(Collected data entries)
........
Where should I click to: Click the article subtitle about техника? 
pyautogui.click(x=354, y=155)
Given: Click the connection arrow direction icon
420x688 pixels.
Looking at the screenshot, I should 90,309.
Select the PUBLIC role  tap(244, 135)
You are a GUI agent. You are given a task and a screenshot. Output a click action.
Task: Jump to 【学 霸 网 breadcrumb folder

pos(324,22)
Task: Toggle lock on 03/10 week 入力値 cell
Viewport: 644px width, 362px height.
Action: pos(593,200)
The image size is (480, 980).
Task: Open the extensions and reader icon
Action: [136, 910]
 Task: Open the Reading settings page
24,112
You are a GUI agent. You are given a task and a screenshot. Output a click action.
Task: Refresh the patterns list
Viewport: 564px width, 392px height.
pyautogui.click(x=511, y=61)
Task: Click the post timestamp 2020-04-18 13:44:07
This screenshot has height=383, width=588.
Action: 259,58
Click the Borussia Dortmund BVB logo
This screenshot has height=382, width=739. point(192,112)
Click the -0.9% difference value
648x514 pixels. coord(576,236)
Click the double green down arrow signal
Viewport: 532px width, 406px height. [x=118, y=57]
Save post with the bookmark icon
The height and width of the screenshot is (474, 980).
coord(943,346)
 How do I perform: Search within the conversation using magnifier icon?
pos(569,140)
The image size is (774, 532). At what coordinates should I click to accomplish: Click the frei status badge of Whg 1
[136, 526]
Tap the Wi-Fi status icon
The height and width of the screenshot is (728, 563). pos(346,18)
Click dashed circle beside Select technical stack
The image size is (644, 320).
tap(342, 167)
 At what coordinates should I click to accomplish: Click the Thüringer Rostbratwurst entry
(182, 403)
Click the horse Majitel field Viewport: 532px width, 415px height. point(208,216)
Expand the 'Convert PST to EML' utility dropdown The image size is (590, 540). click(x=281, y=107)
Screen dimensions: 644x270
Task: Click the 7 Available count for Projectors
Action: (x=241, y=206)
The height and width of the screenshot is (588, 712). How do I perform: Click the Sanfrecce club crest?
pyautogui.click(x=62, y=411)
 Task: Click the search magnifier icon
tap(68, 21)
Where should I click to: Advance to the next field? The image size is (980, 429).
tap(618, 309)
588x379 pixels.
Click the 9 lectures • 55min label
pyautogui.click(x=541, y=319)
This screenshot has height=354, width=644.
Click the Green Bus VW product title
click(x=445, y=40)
........
▶ _YOUR TASK_
Go through the lines above. Select every one that has the string "post".

▶ _OUTPUT BELOW_
Task: Click the post timestamp 2020-04-18 13:44:07
Save post with the bookmark icon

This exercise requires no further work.